Todos los candidatos están de acuerdo en la necesidad de incrementar los ingresos fiscales, fortalecer la policía y el sistema judicial y atacar la pobreza. Colom encabezó las encuestas por un buen tiempo, pero no es un buen orador. Pérez Molina ha cerrado la brecha, y ambos reciben ahora cerca del 30% de apoyo de los electores.

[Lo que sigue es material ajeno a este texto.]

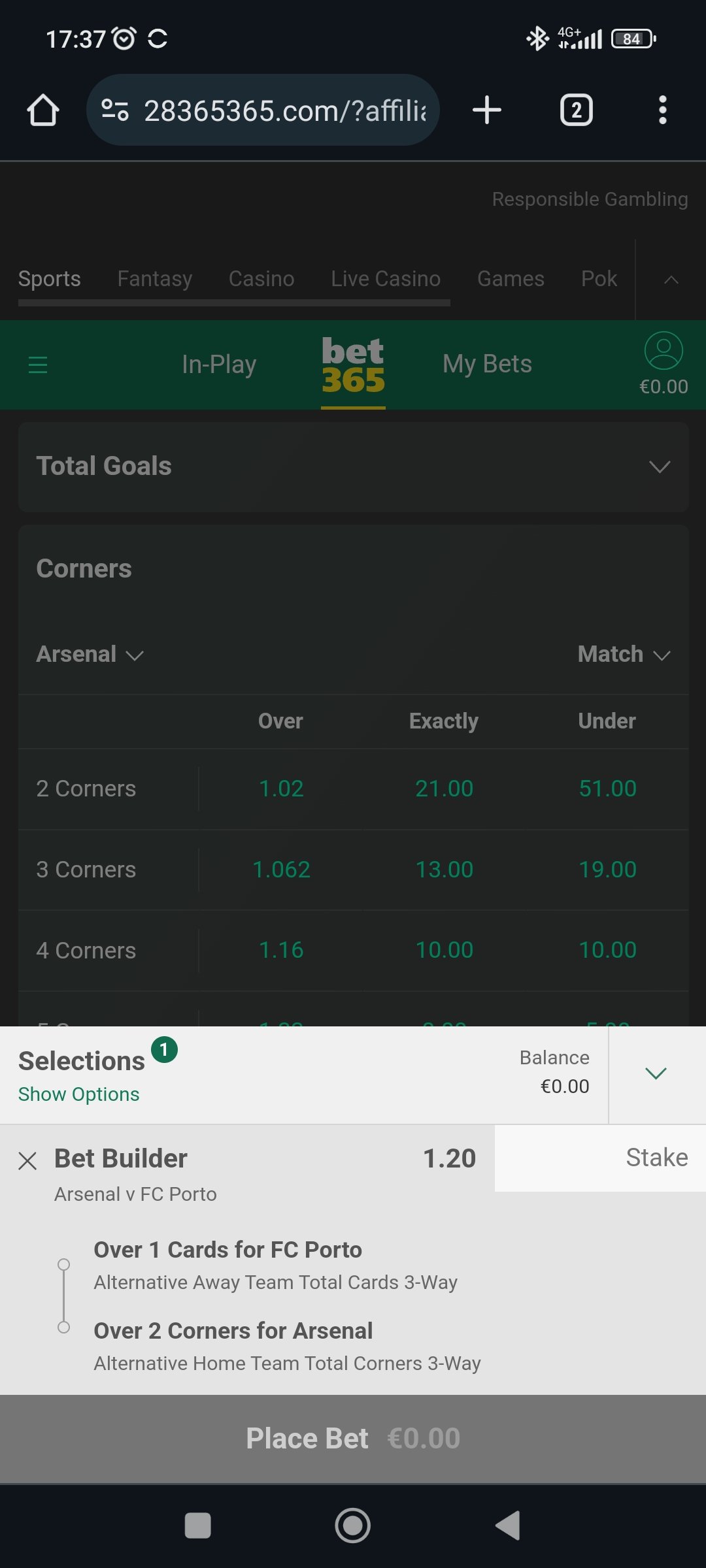Open the tab switcher showing 2 tabs
This screenshot has width=706, height=1568.
576,110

El pasado militar de Pérez Molina genera incomodidad en algunos. No ha sido acusado de ninguna de las muchas atrocidades cometidas por las fuerzas de seguridad en la guerra contra las guerrillas. El subraya que quiere un “gobierno pluralista”. Si ganara, seguiría a otros latinoamericanos conservadores que han sido electos en países donde el crímen violento es el problema principal (como Alvaro Uribe en Colombia y Tony Saca en El Salvador). Si las encuestas están en lo cierto, los guatemaltecos ciertamente no dan la impresión de confiar en la izquierda: Rigoberta Menchú, la activista indígena que también aspira a la presidencia atrae sólamente el 5% de apoyo.
Independientemente de quien gane, la mayor duda que se plantea es si se va a dar un cambio real como resultado de la elección. En Guatemala, más que en otros países latinoamericanos, el verdadero poder lo tienen los sindicatos criminales por un lado y la pequeña camarilla de empresarios por el otro. “Al final del día, los empresarios son el gobierno independientemente de quien gane” dice Pedro Trujillo, un analista político de la Universidad Francisco Marroquín. Hasta ahora, no han hecho un trabajo particularmente bueno.
* Publicado originalmente en inglés en The Economist, traducción libre.